Personal finance is 80 per cent psychology. The maths behind it is simple and all you need is what you learned in primary school: Don’t spend more than you earn, find the cheapest loan, etc. A child could understand it. What’s difficult is cultivating the willpower and motivation to follow through on common sense rules.
Here’s how to do it:
#1 Think of making money as a form of care
If you think of making money in materialistic terms (e.g. I want to own a mansion, I want to own a fleet of cars) you will often lack the willpower and discipline to save or invest. Surprisingly few people are motivated by these things.
Instead, think of making money as a form of caring and saving as a way of “paying yourself first“. If you cannot earn enough money, will you be a burden on your friends and family? If you get sick or cannot work, who will bear the cost? Who pays your medical fees and your mortgage?
Do you have the wealth to deal with it? Or will your retired parents end up having to chip in, your friends having to give loans you know you can’t pay back, and your children having to give up on a university education?
If you cannot make enough money to support yourself, someone you love will pay for it. Keep that in mind, and you will find the willpower to save and to invest.
#2 If your first response to everything is to “budget for it”, you will probably never get rich
Saving is important, and you should never spend more than you can afford. But if something comes up and you need money, your first response should not be to budget. Your first response should be to think of ways to make that money.
If you unexpectedly need S$500 this month, where will the money come from? Do you downgrade the brand of tea that you drink, or cancel a cable subscription?
Those are many ways to make up the cost. But what will you do if one day you unexpectedly need $25,000 for surgery? There is only so much you can budget for.
It’s better to respond to financial needs more proactively. If you require more cash, go out and look for ways to earn more before scrimping and budgeting. Look for side-income jobs, do projects that get you paid, or negotiate for a raise if it’s necessary. Budgeting comes in when all of those attempts fail.
Taking this attitude will propel you to find opportunities to grow your income. Read the biographies of people like Richard Branson. Warren Buffet, or Jack Ma, and you will see this is the quality they all share.
#3 Your financial situation will closely match that of the people you hang around with
Your friends affect your spending habits and mindset more than you realise. If you hang around people with poor financial attitudes, you will develop the same qualities.
Take a look at your “crowd”: are they enterprising and able to brush off setbacks?

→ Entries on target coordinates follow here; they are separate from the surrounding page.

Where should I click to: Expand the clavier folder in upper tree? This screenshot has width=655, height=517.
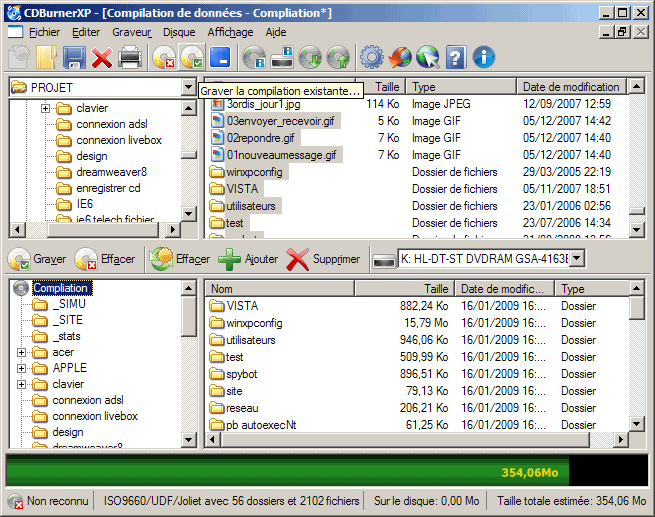45,108
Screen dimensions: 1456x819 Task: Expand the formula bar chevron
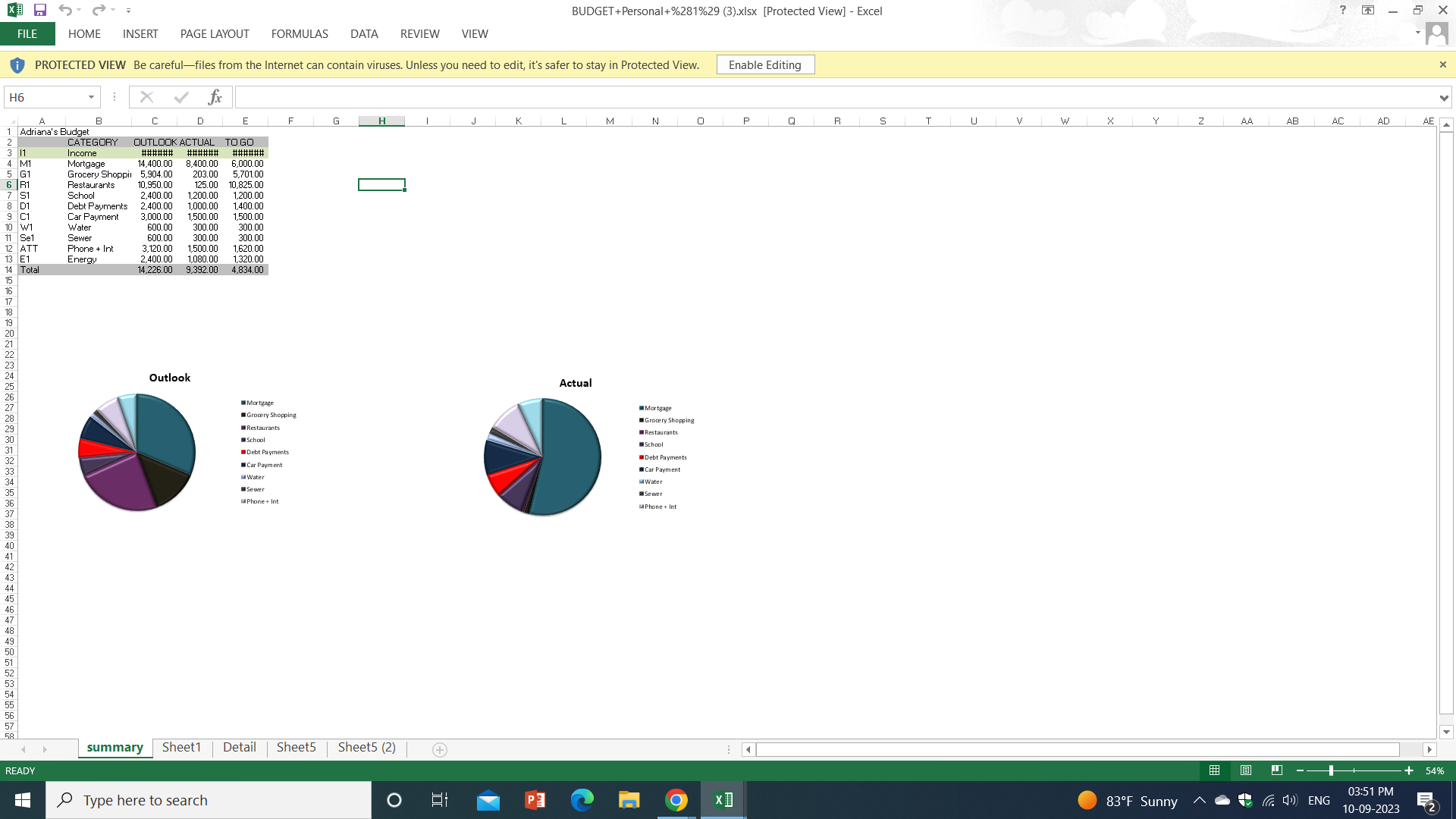(1443, 98)
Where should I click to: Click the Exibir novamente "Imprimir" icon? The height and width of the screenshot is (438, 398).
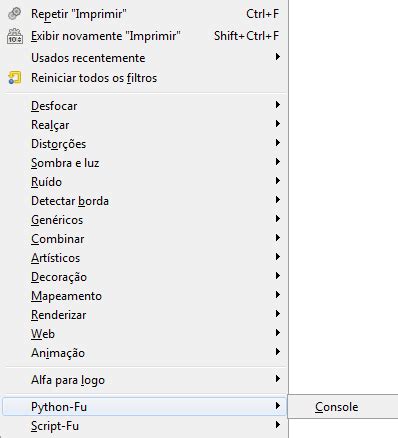(15, 36)
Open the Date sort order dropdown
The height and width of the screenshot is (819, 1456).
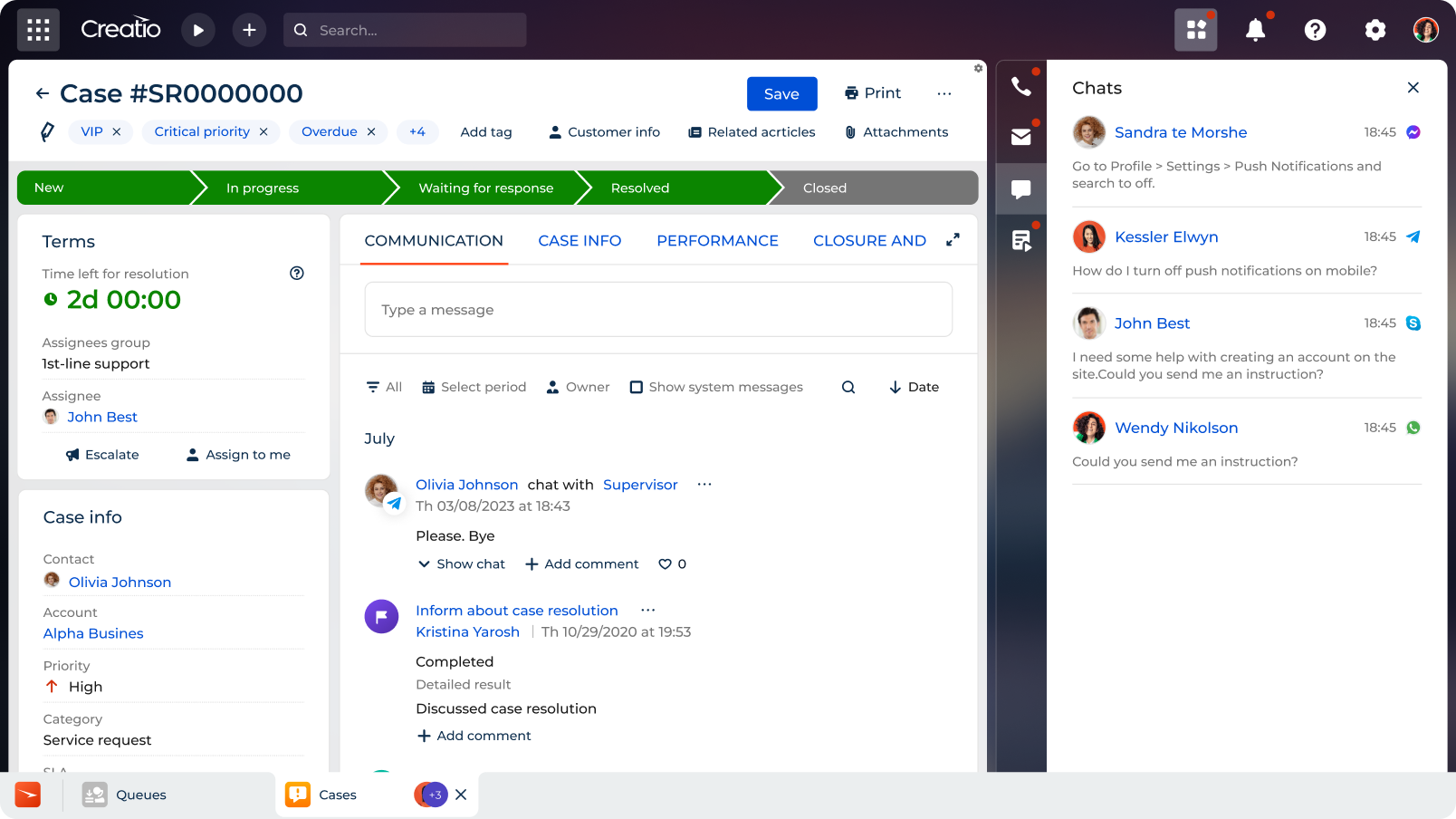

Or are they mostly poor, and spend all day moaning that they will never get out of their situation? Do they spend money and mire themselves in debt, or are they prudent and make a habit of saving?
Whatever their attitude towards money, you will gradually adapt to match them. Being conscious of this helps to mitigate some of the effects – but you can be proactive too. Seek out acquaintances who understand money and how it works, and hang out with them more often. This doesn’t just mean banker and stockbroker types (in fact, those types can be very bad with personal finance) — it could be a neighbour who is financially prudent.
#4 Plan for the probable, not the potential
Potential is winning the lottery and becoming a millionaire next week. Potential is picking one stock among 5,000 that goes up 700 percent in a quarter. Potential is finding one magic Forex trading course that changes your life forever.
Potential, in other words, is often fantasy. Focusing too much on potential is why people fall for get-rick-quick scams or play the lottery every week hoping to strike it rich.
When you must make a financial decision, focus on the probable and not the potential outcome.
So don’t get excited at the potential returns on a stock investment – do your due diligence and calculate conservatively what is the probable return over your investment time horizon. Don’t ask your property agent how much your condo’s value could potentially go up. Look at the surrounding houses, and the 20-year transaction history of the neighbourhood. That’s the probable appreciation.
When you start dealing in probability rather than potential, you will make better financial decisions. And you will do it faster, and with greater confidence.